Pockrandt’s bombers were eventually joined over Poltava by those of Antrup’s task force. They could not reach Myrhorod on time, as the area was covered with heavy clouds. By the time they made their way to the target, the Ju-88 planes had run out of flare bombs. Antrup turned his bomber wing toward Poltava, where there was no shortage of light because of exploding bombs and burning American planes. The other bomber wings did likewise, whether their target was Poltava or Myrhorod, and together they turned the Poltava airfield into a burning hell. The bombing lasted two and a half hours. Around 2:30 a.m., the Luftwaffe bombers finally began returning to their bases in Belarus and eastern Poland. They left dozens of Flying Fortresses burning, the air base in ruins, fuel and ammunition depots destroyed, and dozens of people killed. Not a single German plane was lost. Later in the morning Meister congratulated his men on their stunning success, praising them for “proven bravery.”10
The Soviet air defense headquarters in Kyiv had detected the approach of Meister’s bombers soon after 10:00 p.m. Moscow time. They soon realized that there were two groups of planes, one heading toward Myrhorod, the other toward Poltava. They alerted air defense batteries and ordered their fighters into the air. That is when the problems began.
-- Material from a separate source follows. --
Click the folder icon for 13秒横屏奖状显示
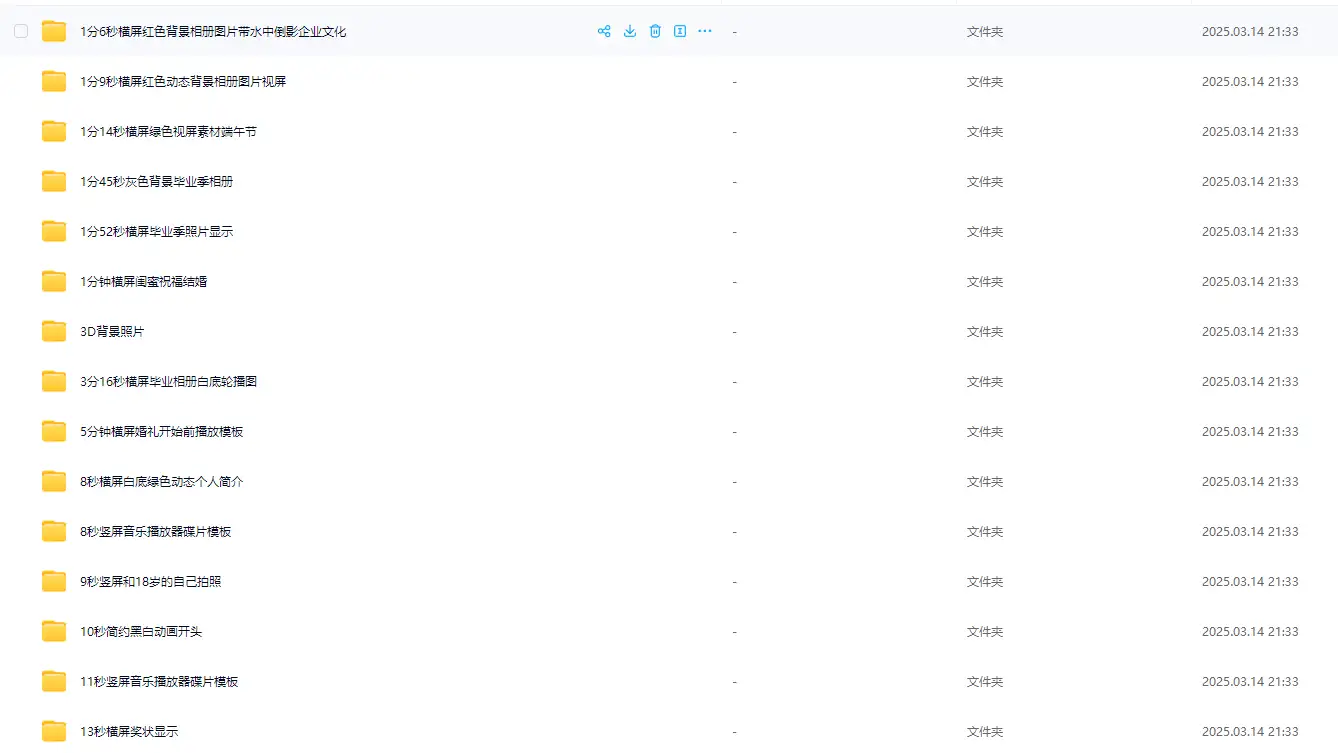This screenshot has width=1338, height=753. [x=54, y=731]
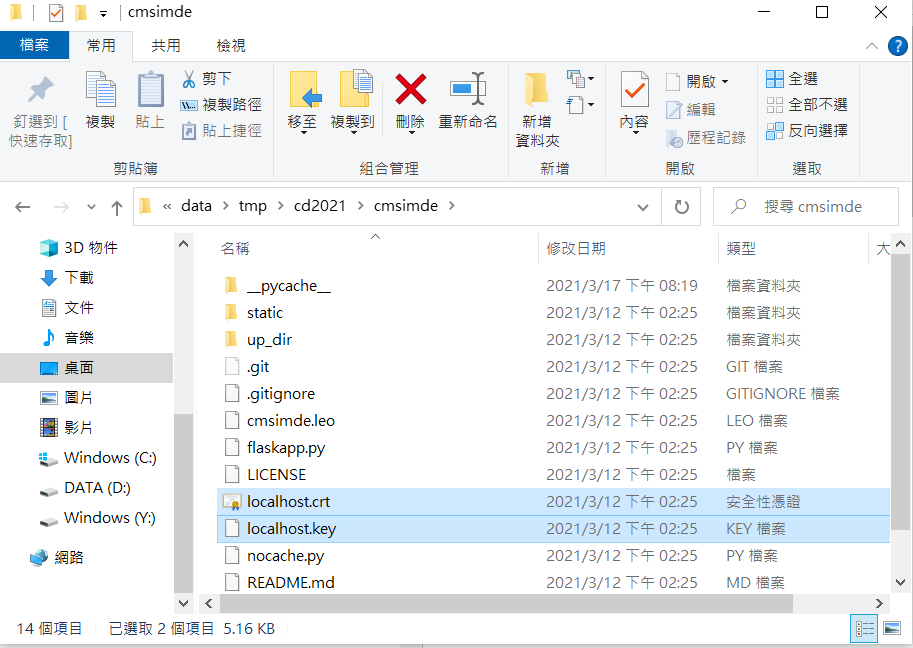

Soviet ground-based radar had difficulty distinguishing German planes from Soviet ones. “As our planes rose into the sky and the enemy neared the target, they got mixed up on radar,” reads a Soviet report on the attack. “It became completely impossible to figure out which were enemy planes and which were ours.” Having no radar at all, the fighter pilots became desperate, getting ready to crash into German planes kamikaze-style. But even that was impossible without searchlights. “Get your lights onto at least one fascist plane, and I’ll bring it down with mine!” had demanded Senior Lieutenant Bashkirov. Senior Lieutenant Krasnov made the same request. “I can’t see anything. Give me a lead with your searchlight: I’ll ram him!” he radioed to the ground. By then, however, the searchlights were gone. The Germans had hit the Soviet lighting stations, and whatever remained of the Soviet air defense batteries, operated largely by young female soldiers, was useless, as the gunners could not see their targets. The Soviet air defenses had failed completely. “The batteries were pounded with incendiary and high-explosive bombs. The bombs exploded in the gun emplacements, wounding the personnel and damaging the equipment,” read a Soviet report about the attack.11
No matter how bad the situation, for many Soviet officers and soldiers on the ground the failure of air defenses on the night of June 21 was by no means shocking. They were used to the absence of night fighters in the sky and the ineffectiveness of Soviet air defense batteries. Their way of dealing with such attacks was to wait them out in the narrow trenches dug for that express purpose. The airplane mechanic Yurii Dubrovin found his way to one such trench immediately after the alarm sounded at a quarter to midnight: he had just returned to his quarters from a concert in honor of the American pilots of the Frantic II task force. In the trench, Dubrovin found himself next to a Red Army captain named Khalturin—rank did not matter much under such circumstances. The captain had his own way of calming his nerves. “So for the whole three hours of the bombardment he sang, ‘The old woman had a little gray goat,’” recalled Dubrovin. “And I sang an accompaniment, ‘A-na-na, a-na-na, a-na-na, chi ki bri ki shii t’ assa-sa, purpurli-murmurli, kurlialia.’ Such an idiotic refrain. In the dark, the feeling of fear is dulled.”12
For the Americans, the absence of effective air defenses had come as a complete and shocking surprise. They had lived through numerous air attack alarms at their bases in Britain but never experienced a real bombardment from the air. The bases there were protected from the Luftwaffe by night fighters and flak artillery. Thus, when the Soviets had sounded such an alarm, many of the American pilots slept through it, either not hearing the alarm or deciding not to react to it. The Americans had seen many flak batteries around the Poltava area air bases and expected night fighters to be on the alert to defend them. They were also dead tired after a long and difficult raid. Their commanders had taken that into account by rescheduling the instructions on how to react to air raids from 9:00 p.m. to 9:00 a.m. the next morning.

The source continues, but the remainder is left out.